═══ Records to use

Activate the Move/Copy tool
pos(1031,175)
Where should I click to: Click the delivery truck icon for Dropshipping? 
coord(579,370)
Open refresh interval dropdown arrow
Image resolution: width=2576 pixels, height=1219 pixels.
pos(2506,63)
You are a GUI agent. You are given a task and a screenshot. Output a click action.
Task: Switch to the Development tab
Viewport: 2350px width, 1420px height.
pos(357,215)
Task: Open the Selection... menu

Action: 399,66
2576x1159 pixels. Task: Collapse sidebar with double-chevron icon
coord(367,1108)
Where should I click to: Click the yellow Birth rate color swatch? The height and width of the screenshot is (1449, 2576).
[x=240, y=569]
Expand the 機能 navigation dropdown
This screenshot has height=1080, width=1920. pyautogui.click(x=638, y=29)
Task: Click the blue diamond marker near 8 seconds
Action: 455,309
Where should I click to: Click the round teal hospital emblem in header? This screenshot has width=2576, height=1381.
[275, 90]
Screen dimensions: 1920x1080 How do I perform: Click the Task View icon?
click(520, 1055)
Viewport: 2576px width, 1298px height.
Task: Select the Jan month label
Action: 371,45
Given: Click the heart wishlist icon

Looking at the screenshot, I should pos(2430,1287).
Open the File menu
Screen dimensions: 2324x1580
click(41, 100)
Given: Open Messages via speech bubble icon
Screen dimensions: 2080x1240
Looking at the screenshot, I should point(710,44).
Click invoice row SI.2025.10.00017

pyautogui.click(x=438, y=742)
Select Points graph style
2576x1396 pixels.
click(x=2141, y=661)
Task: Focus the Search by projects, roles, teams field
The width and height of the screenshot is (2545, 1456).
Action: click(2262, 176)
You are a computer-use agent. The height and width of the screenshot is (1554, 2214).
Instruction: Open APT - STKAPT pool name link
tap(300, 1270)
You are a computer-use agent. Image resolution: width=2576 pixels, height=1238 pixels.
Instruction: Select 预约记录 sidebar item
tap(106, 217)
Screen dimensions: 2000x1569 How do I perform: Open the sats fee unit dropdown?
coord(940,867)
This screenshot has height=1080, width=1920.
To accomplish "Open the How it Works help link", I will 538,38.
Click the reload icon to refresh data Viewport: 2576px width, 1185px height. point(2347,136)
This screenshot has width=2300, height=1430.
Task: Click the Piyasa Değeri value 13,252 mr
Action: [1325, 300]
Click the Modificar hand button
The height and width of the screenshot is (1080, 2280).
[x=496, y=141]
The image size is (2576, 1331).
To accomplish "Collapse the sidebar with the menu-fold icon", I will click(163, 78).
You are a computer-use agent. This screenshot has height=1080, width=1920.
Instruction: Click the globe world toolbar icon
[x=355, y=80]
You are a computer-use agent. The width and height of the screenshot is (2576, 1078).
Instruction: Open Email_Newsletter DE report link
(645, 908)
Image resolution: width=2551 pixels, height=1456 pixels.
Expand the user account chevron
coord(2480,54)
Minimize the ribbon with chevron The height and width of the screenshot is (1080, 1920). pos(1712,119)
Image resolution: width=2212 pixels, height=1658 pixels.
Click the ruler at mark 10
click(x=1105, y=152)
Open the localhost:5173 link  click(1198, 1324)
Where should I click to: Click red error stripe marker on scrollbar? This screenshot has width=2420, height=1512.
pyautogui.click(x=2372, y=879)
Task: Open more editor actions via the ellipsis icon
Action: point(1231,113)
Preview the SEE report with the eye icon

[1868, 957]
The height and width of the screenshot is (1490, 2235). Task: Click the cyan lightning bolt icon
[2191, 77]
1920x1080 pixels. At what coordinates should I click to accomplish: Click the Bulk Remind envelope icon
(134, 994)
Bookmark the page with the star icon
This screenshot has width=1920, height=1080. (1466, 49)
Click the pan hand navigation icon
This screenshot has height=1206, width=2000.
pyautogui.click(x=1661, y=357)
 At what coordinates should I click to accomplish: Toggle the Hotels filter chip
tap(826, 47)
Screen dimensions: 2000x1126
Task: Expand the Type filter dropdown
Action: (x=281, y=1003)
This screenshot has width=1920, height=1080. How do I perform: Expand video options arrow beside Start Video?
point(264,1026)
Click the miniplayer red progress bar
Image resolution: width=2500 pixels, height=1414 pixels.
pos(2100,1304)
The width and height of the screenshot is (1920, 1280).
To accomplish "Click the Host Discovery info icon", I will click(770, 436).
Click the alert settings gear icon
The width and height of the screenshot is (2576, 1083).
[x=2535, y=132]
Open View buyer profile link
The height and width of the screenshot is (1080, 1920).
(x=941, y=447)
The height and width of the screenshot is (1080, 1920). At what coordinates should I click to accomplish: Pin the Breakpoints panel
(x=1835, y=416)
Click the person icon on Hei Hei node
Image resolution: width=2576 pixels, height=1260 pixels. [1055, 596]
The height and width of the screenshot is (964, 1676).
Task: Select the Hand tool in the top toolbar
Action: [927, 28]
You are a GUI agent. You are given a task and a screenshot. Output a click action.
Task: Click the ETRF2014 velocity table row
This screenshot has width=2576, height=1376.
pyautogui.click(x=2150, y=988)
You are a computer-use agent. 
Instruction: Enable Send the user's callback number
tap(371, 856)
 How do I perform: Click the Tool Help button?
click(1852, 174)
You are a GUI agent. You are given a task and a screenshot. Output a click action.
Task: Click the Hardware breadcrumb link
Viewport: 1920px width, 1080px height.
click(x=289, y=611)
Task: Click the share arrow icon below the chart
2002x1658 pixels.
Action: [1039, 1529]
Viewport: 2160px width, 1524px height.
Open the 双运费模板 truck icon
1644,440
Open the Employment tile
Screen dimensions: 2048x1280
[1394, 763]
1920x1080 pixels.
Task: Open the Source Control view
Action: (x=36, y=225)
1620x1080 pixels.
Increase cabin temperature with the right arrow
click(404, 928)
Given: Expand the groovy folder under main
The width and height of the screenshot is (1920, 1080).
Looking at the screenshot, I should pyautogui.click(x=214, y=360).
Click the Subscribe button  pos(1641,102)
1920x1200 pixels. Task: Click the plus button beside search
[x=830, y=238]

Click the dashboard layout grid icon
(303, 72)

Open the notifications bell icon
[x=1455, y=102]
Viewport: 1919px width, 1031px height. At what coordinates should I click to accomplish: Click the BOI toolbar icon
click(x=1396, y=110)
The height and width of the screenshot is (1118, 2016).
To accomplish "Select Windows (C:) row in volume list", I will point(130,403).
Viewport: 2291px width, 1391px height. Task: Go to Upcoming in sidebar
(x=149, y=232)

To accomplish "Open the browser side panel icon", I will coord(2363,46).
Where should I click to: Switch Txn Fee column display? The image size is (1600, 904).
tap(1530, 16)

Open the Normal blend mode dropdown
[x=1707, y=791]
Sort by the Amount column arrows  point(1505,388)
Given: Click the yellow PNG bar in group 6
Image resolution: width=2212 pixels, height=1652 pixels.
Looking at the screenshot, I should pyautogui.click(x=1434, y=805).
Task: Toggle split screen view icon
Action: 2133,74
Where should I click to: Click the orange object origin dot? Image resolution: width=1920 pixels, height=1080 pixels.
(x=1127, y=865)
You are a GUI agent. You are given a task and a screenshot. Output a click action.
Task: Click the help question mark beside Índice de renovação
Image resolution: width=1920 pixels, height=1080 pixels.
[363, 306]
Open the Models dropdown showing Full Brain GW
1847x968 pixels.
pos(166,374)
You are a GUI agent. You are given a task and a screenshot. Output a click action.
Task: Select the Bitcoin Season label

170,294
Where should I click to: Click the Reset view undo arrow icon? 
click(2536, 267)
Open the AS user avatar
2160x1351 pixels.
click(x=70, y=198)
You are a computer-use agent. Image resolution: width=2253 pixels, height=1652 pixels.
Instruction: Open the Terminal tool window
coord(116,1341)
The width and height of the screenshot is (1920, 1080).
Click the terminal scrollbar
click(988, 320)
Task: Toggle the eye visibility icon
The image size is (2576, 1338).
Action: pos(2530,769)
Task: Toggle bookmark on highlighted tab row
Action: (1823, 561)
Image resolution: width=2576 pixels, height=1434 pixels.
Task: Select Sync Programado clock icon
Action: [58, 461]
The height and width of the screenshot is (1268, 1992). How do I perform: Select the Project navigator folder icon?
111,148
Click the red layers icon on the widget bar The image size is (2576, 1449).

══════

Please report how many lines in the records contain the string "will", and write nothing besides that number.

Written solution
5